▶ Do this: Please copy out the Oakley Gear thread below word for word, from its title through the final post.

▶ Document section:
○ ○ ○ ○ ○

# Oakley Gear



## legallyillegal (Oct 6, 2008)

quality stuff


----------



## skipmann (Jan 2, 2009)

legallyillegal said:


> quality stuff


X2, I own a lot of Oakley from t-shirts to technical outerwear and it's quality.


----------



## Guest (Jan 27, 2009)

How about the look? I'm a little bit older, and I'm not really into the other good known brands like Sessions and Special Blend (too baggy).


----------



## skipmann (Jan 2, 2009)

sockhead said:


> How about the look? I'm a little bit older, and I'm not really into the other good known brands like Sessions and Special Blend (too baggy).


It doesn't make you look like you're a G-Unit hustler...

Edit: If you get on tramdock.com or steepandcheap.com, they routinely have Oakley outerwear for 50-70% off.


----------



## Guest (Jan 27, 2009)

Great! Cause I saw this Oakley Mystic jacket that had some nice features, think I'll pick it up. Thanks!


----------



## Guest (Jan 27, 2009)

oakley definitely makes good stuff. it's a bit pricey of course cause of the name. their outerwear looks what i would call normal, not really baggy or anything. they don't market strictly to snowbarding.


----------



## skipmann (Jan 2, 2009)

sockhead said:


> Great! Cause I saw this Oakley Mystic jacket that had some nice features, think I'll pick it up. Thanks!


I recently bought the Oakley Mystic jacket and pants from tramdock.com and it is very nice.


----------



## joeydzzle (Jan 30, 2008)

skipmann said:


> It doesn't make you look like you're a G-Unit hustler...
> 
> Edit: If you get on tramdock.com or steepandcheap.com, they routinely have Oakley outerwear for 50-70% off.


word. bought myself and gf so many oakley goggles off those sites (including whiskeymilitia.com) i bought a jacket but it was a little small on me.


----------



## redlude97 (Jan 9, 2008)

make sure you check to see if the clothing is from their normal or baggy fit line, and size accordingly depending on what you want. My large Oakley Distractions jacket, which is from the baggy fit line, is huge for a large


----------



## paulperroni (Dec 22, 2008)

I wear everything Oakley and the quality is superb, they also fit just fine... not baggy at all.


----------

○ ○ ○ ○ ○

▶ Available data:
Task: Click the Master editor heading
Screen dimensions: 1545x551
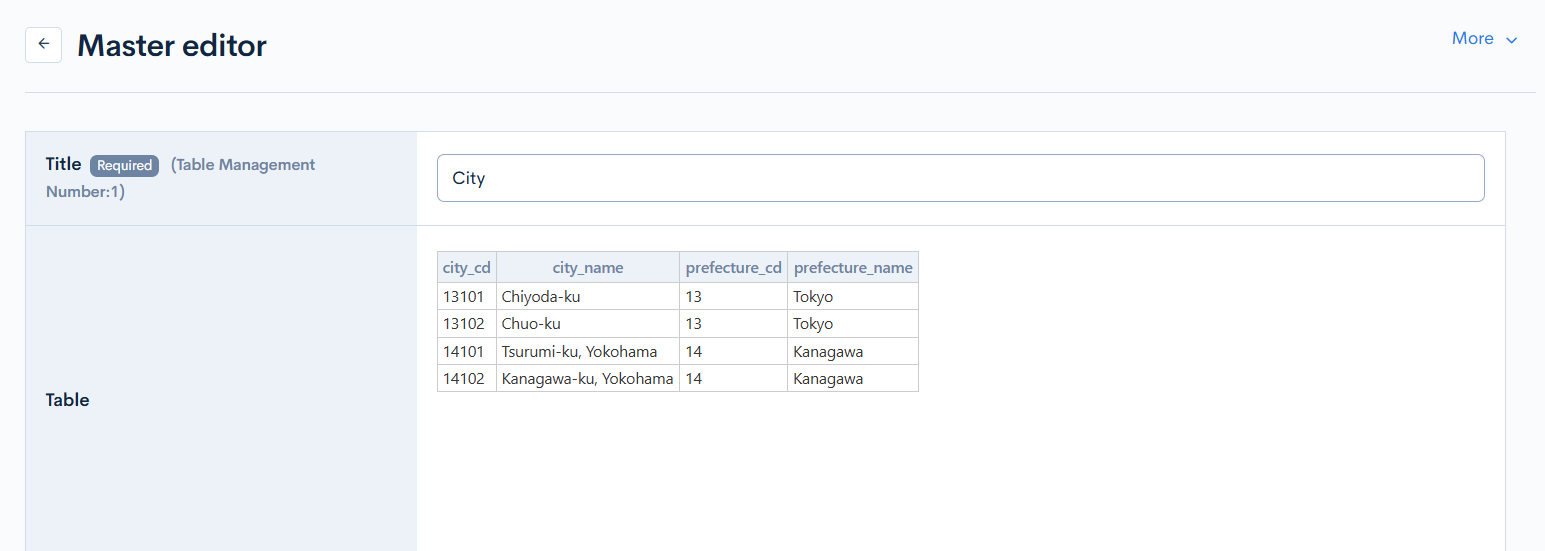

○ ○ ○ ○ ○

▶ Response to the task:
# Oakley Gear



## legallyillegal (Oct 6, 2008)

quality stuff


----------



## skipmann (Jan 2, 2009)

legallyillegal said:


> quality stuff


X2, I own a lot of Oakley from t-shirts to technical outerwear and it's quality.


----------



## Guest (Jan 27, 2009)

How about the look? I'm a little bit older, and I'm not really into the other good known brands like Sessions and Special Blend (too baggy).


----------



## skipmann (Jan 2, 2009)

sockhead said:


> How about the look? I'm a little bit older, and I'm not really into the other good known brands like Sessions and Special Blend (too baggy).


It doesn't make you look like you're a G-Unit hustler...

Edit: If you get on tramdock.com or steepandcheap.com, they routinely have Oakley outerwear for 50-70% off.


----------



## Guest (Jan 27, 2009)

Great! Cause I saw this Oakley Mystic jacket that had some nice features, think I'll pick it up. Thanks!


----------



## Guest (Jan 27, 2009)

oakley definitely makes good stuff. it's a bit pricey of course cause of the name. their outerwear looks what i would call normal, not really baggy or anything. they don't market strictly to snowbarding.


----------



## skipmann (Jan 2, 2009)

sockhead said:


> Great! Cause I saw this Oakley Mystic jacket that had some nice features, think I'll pick it up. Thanks!


I recently bought the Oakley Mystic jacket and pants from tramdock.com and it is very nice.


----------



## joeydzzle (Jan 30, 2008)

skipmann said:


> It doesn't make you look like you're a G-Unit hustler...
> 
> Edit: If you get on tramdock.com or steepandcheap.com, they routinely have Oakley outerwear for 50-70% off.


word. bought myself and gf so many oakley goggles off those sites (including whiskeymilitia.com) i bought a jacket but it was a little small on me.


----------



## redlude97 (Jan 9, 2008)

make sure you check to see if the clothing is from their normal or baggy fit line, and size accordingly depending on what you want. My large Oakley Distractions jacket, which is from the baggy fit line, is huge for a large


----------



## paulperroni (Dec 22, 2008)

I wear everything Oakley and the quality is superb, they also fit just fine... not baggy at all.


----------